Nachdem der ND-Chef Samaras keine Regierung zusammen bekommen hat, sind Neuwahlen nun die wahrscheinlichste Variante. Wie diese ausgehen werden, ist heute nicht abzuschätzen. Wahrscheinlich werden die Griechinnen und Griechen bis dahin Opfer einer Erpressungskampagne durch die EU, die kapitalistischen Medien und durch ND und PASOK. Die nächste Tranche der so genannten Hilfszahlungen der Troika steht im Juni an. Diese könnte zurück gehalten werden, so lange es keine neue Regierung gibt, die sich den Kürzungsprogrammen verpflichtet. Das wiederum könnte die Pistole sein, die den griechischen WählerInnen auf die Brust gesetzt wird: stimmt für ND/PASOK oder der Staatsbankrott kommt! Ob das wirkt, steht aber in den Sternen. Denkbar ist auch, dass die Polarisierung sich fortsetzt und gerade SYRIZA weiter zulegt, weil sie als die einzige Kraft gesehen wird, die eine Bereitschaft zur Bildung einer alternativen Regierung zeigt. Das wiederum wäre der Alptraum für die EU-Kapitalisten und könnte der Tropfen sein, der das Fass zum Überlaufen bringt – und den Rauswurf Griechenlands aus der Eurozone bedeuten könnte. Die Märkte reagierten nach den Wahlen in Frankreich und Griechenland entsprechend nervös, Kurse fielen an den Börsen und auch der Wert des Euros gab nach.
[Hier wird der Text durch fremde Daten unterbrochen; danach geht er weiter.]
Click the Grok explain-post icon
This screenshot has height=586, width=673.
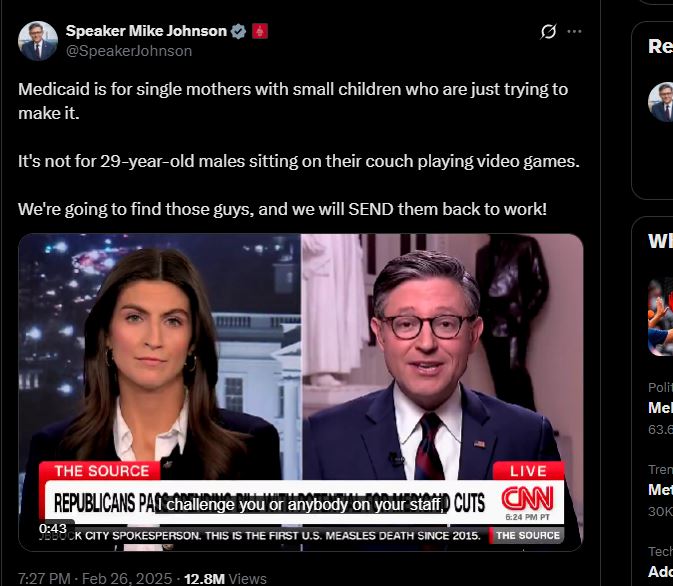[548, 31]
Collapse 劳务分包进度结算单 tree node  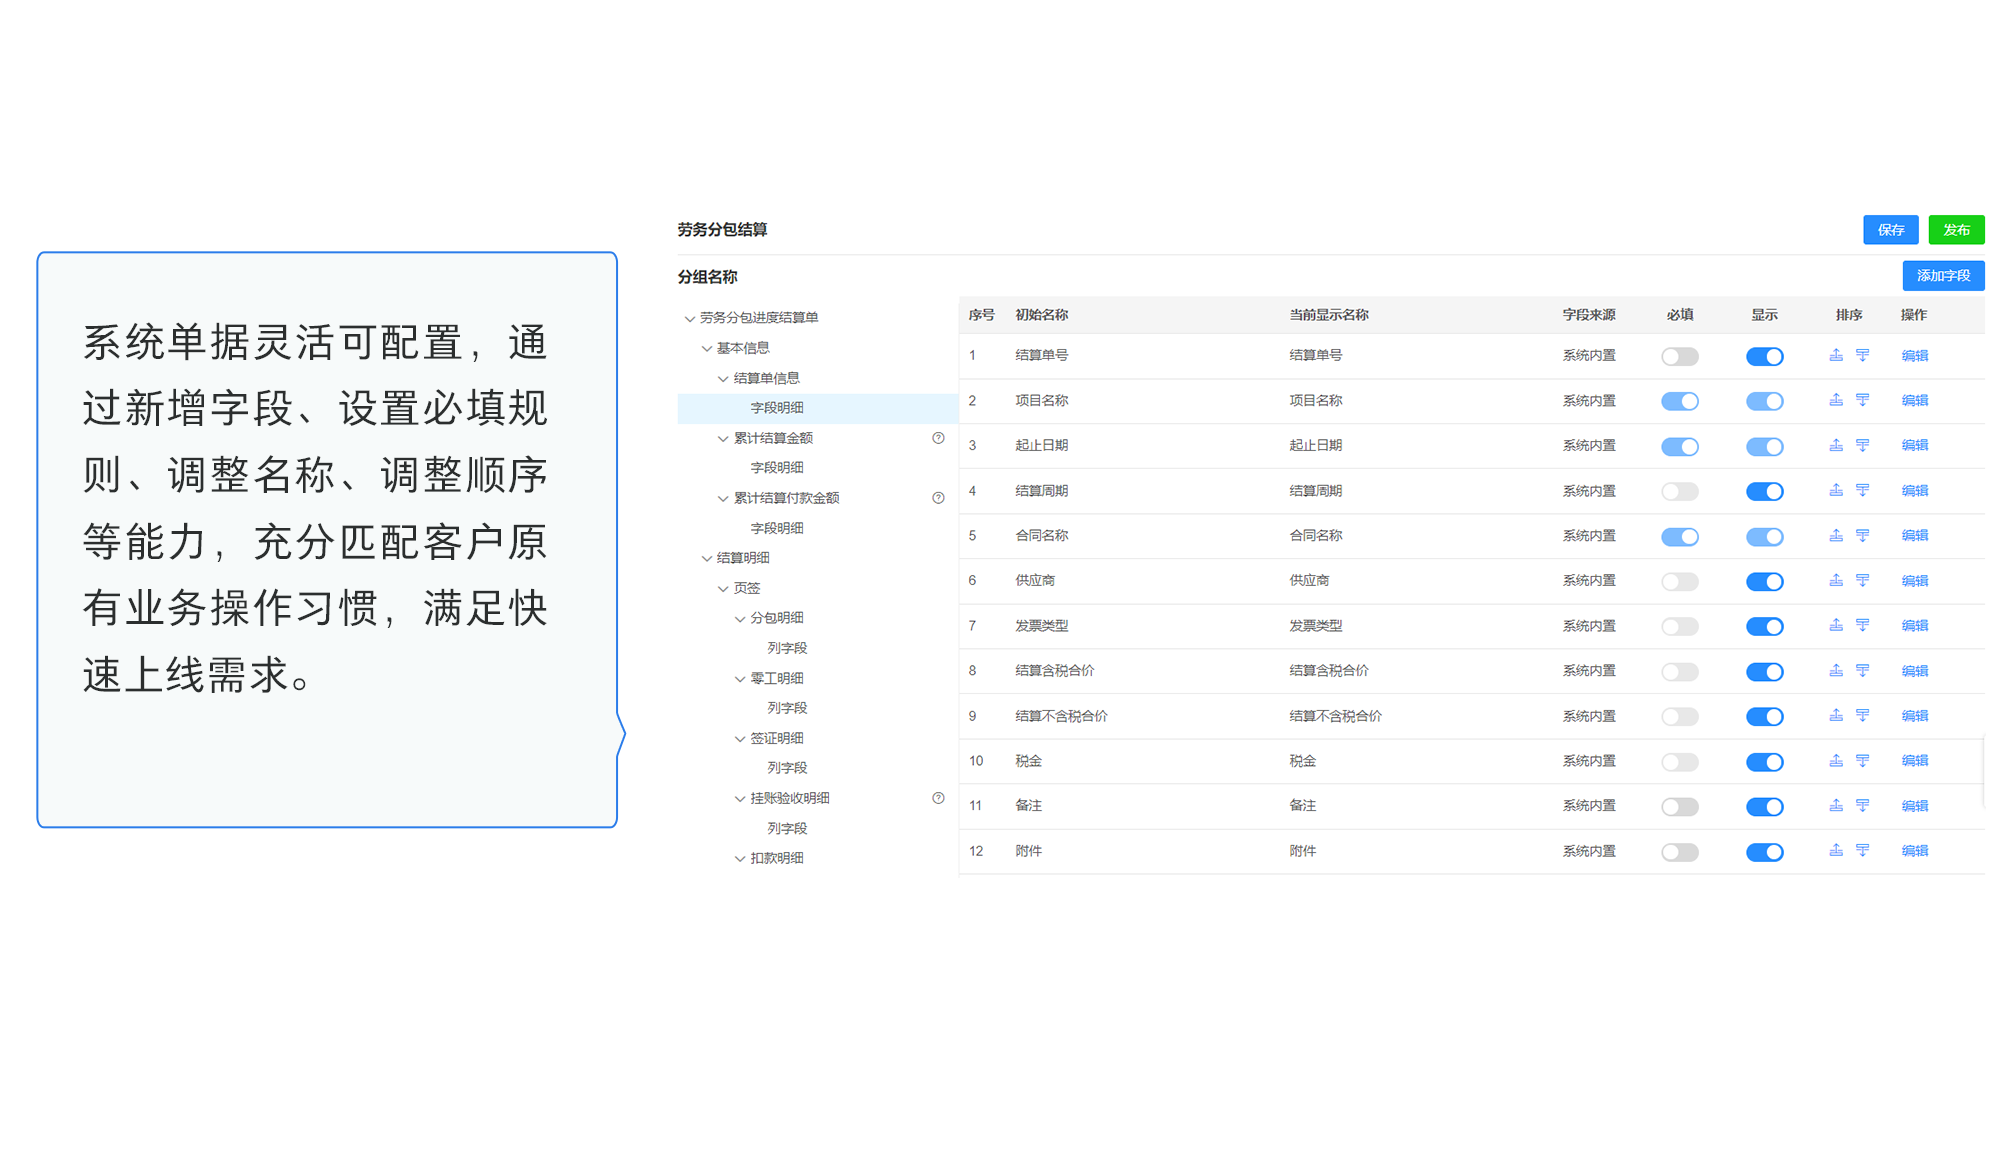click(690, 318)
Nouriel Roubini, der weltbekannte Ökonom, der zu den wenigen gehörte, die die Weltwirtschaftskrise vorher sagten, twitterte am Tag nach den Wahlen, dass die Wahrscheinlichkeit des Rauswurfs Griechenlands aus der Eurozone bis Ende 2013 von der Citibank bei 50 bis 75 Prozent eingeschätzt wird. Angesichts der Lage in Spanien und Italien könnte das aber genau die Kettenreaktion auslösen, vor der sich die Herrschenden Europas seit zwei Jahren so fürchten. Eins jedenfalls ist klar: das Jahr 2012 wird noch sehr ereignisreich.